PROVIDED TEXT:
● ● ● ● ● ● ●

Modelling across upstream and downstream unlocks ‘most viable process’
Law highlights how downstream processing typically accounts for 50-80% of total manufacturing costs. “But those costs don’t just come from how downstream is run – they’re heavily influenced by upstream choices that are made without visibility into their downstream consequences,” she says.
“Which organism you use, how it produces the target molecule, what by-products and impurities it generates – all of these shape what’s possible and economically viable downstream.”
The new partnership solves this issue by connecting the modelling across both stages. “iMEAN can model how a strain will behave and what it will produce; our platform can predict what that means for purification performance, cost, and sustainability,” says Law.
“Together, companies can optimise across the full process from the start – evaluating upstream and downstream options side by side rather than sequentially. If downstream modelling shows that intracellular production will be uneconomic to purify, iMEAN can model whether an extracellular secretion strategy is feasible.
“That continuous feedback between upstream and downstream modelling is what unlocks the most viable process overall – not just the best-looking upstream or the best-looking downstream, but the best combination.”
New Wave’s technology has also delivered an 8.6x improvement in yields and a 55% reduction in unit costs for its partners, enabling them to require 92% fewer experiments to reach optimised process conditions.
Further, iMEAN’s metabolic models have delivered over €600,000 in R&D savings and a 2.8x increase in production for clients in 6 months, rather than the years it would typically take.
The role of AI in bioprocess scale-up
So how does AI fit into all this? “Both companies use a hybrid AI approach – we combine physics-based models that capture how processes actually work with machine learning that picks up patterns from data,” says Law.
This is important for two reasons. “First, pure machine learning needs huge datasets to be reliable, and in biomanufacturing, you rarely have that, especially at early stages. Our approach means we can make accurate predictions from very limited data – sometimes a single experiment,” she explains.
“Working with the Centre for Process Innovation in the UK, this approach achieved prediction accuracy 1.4x to 4x better than industry averages from a single experimental run,” she says.

● ● ● ● ● ● ●

DATASET:
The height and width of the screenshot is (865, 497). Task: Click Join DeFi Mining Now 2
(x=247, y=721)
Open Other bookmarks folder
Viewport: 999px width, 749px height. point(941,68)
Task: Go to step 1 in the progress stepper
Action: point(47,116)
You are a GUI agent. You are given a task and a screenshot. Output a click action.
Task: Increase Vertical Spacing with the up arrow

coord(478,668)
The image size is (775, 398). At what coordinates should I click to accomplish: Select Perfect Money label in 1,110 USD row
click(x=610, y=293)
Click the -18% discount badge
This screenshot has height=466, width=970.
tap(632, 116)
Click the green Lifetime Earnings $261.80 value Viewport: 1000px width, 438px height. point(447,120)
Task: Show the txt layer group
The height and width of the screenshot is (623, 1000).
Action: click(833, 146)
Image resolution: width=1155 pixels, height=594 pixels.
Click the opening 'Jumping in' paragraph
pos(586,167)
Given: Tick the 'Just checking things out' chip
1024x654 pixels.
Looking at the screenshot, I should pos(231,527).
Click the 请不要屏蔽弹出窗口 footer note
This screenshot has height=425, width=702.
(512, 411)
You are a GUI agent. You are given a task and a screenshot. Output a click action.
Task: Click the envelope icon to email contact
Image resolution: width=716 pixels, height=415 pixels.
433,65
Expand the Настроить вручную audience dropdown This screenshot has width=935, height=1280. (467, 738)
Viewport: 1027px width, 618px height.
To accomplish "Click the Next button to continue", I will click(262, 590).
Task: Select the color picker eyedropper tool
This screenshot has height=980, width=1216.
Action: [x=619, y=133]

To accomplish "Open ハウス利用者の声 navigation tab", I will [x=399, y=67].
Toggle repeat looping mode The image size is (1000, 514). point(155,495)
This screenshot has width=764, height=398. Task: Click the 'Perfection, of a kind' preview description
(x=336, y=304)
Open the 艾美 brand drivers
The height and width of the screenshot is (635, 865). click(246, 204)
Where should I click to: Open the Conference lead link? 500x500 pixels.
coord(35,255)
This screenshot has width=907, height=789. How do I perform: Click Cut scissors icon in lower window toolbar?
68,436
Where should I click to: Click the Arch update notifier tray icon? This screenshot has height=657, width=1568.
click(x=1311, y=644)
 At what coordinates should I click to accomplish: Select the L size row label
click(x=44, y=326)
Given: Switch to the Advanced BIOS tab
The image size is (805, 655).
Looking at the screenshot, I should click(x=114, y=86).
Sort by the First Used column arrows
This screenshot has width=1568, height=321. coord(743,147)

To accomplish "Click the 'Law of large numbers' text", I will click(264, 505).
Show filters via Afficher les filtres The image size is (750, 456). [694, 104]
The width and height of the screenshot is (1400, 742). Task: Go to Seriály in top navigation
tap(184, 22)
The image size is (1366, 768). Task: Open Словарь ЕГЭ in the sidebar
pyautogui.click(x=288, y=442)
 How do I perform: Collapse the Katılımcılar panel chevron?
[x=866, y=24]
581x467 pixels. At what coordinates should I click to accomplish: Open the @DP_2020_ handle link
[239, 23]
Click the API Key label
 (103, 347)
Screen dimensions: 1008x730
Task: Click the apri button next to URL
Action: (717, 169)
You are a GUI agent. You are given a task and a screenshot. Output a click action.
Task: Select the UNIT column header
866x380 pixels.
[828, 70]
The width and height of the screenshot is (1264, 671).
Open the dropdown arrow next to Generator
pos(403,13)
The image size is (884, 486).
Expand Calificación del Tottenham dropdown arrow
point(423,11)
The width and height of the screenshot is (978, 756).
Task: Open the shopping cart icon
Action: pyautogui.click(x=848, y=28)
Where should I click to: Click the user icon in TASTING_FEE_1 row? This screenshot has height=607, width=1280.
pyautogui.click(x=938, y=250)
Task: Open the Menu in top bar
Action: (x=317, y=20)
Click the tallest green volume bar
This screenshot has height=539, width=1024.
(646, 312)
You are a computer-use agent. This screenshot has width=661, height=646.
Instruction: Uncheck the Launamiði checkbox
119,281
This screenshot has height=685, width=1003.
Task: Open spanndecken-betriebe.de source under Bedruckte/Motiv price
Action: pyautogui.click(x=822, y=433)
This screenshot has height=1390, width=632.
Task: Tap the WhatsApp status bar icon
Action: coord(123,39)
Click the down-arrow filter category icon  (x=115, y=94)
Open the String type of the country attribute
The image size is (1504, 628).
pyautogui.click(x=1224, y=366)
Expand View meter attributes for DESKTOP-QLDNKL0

● ● ● ● ● ● ●

EXPLORE THE MATERIAL:
A - In the article on bioprocess modelling, translate this sentence into Spanish: "Further, iMEAN’s metabolic models have delivered over €600,000 in R&D savings and a 2.8x increase in production for clients in 6 months, rather than the years it would typically take."
B - Extend the article on AI in bioprocess scale-up, picking up right after its final sentence.
The items are not needed for any of this work.

LIST OF ANSWERS:
A - Además, los modelos metabólicos de iMEAN han generado más de 600.000 € en ahorros de I+D y un aumento de 2,8 veces en la producción para sus clientes en 6 meses, en lugar de los años que normalmente llevaría.

B -
“Second, because our models are grounded in the actual physics and biology of what’s happening – not just correlations in data – they’re explainable. Engineers and scientists can understand why the model is making a particular prediction, which builds trust and makes the insights actionable.
“In practical terms, it means companies can virtually test thousands of production scenarios, seeing the yield, cost, and environmental impact of each option across the full process,” Law adds. “And with this partnership, that visibility now extends from organism design all the way through to the final purified product.”
The partnership will benefit any product made via fermentation or biomanufacturing, including alternative proteins, functional enzymes and lipids, cosmetics ingredients, bio-based pigments, and pharmaceuticals.
“We work with companies at every stage of scale – from those developing new bio-based products through to large multinationals optimising existing production lines, ” says Law.
“The common thread is that all of these products go through the same fundamental stages: you design an organism to produce something, you grow it in a fermenter, and then you have to extract and purify the final product.
“iMEAN covers organism design and fermentation modelling, New Wave Biotech covers the extraction and purification side, and we bring cost and sustainability analysis across the whole process. Together, companies get a complete picture of how their production will perform technically, economically, and environmentally – before committing to physical trials.”